Effects of clobazam in benzodiazepine-receptor binding assays

Abstract

In benzodiazepine-receptor binding assays using membrane preparations from rat brain cortex, the inhibitor affinity constants, K1, of clobazam and diazepam in displacing 3H-flunitrazepam binding are 170.0 and 7.0 nM, respectively. Thus, the in vitro activity of clobazam in the receptor assay does not seem to correlate with its in vivo potency. With both drugs, identical Hill coefficients (0.94) near unity have been obtained, indicating an equal affinity to possibly existing receptor subtypes under usual experimental conditions. When membrane suspensions in either sodium phosphate buffer or TRIS-HCl buffer are preincubated at 60°C for 60 min, inactivation of one or two binding components (BZ1 and BZ2, respectively) occurs. After preincubation in TRIS-HCl, a third subtype (BZ3) of binding sites remains.
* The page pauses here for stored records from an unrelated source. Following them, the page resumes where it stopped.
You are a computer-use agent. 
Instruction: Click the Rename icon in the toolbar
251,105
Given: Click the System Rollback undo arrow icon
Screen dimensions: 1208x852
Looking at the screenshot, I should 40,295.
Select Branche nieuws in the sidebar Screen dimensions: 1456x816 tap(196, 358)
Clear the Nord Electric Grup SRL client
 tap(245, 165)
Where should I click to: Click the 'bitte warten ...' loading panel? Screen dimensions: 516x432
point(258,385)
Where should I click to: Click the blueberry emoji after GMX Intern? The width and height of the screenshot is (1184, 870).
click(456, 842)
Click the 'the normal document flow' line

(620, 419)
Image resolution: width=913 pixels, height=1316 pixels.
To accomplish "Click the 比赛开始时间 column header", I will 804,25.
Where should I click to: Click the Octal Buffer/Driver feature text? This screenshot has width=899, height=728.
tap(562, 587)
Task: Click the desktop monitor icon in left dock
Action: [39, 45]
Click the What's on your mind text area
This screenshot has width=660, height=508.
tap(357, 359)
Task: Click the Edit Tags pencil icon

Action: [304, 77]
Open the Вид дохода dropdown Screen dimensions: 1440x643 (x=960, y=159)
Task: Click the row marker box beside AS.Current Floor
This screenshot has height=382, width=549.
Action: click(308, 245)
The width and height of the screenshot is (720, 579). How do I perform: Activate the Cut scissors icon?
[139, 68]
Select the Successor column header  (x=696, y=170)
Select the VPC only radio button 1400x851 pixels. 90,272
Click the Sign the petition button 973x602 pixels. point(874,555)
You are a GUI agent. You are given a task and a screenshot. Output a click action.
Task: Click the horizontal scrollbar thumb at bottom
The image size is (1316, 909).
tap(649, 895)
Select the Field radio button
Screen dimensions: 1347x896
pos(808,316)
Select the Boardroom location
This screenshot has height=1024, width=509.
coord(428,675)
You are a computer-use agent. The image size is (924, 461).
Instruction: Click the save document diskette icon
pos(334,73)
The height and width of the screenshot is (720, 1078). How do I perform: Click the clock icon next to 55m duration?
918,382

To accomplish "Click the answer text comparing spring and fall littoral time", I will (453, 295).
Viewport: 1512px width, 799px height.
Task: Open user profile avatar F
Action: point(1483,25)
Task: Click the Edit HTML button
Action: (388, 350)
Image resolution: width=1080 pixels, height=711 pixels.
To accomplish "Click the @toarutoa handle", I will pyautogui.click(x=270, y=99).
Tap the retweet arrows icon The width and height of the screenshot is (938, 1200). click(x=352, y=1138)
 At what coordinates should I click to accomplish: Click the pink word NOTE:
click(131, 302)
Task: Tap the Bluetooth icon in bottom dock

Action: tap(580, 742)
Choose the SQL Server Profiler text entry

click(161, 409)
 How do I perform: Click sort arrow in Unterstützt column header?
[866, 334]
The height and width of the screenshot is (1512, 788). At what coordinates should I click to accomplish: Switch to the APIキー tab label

Clobazam reveals a high affinity to subtype BZ3, similar to that of diazepam, but is much less active in displacing 3H-flunitrazepam from subtypes BZ1 and BZ2, whereas diazepam also shows a high affinity to BZ1. The possible relevance of these findings is discussed, and an involvement of subtype BZ3 in mediating anxiolytic drug effects is suggested.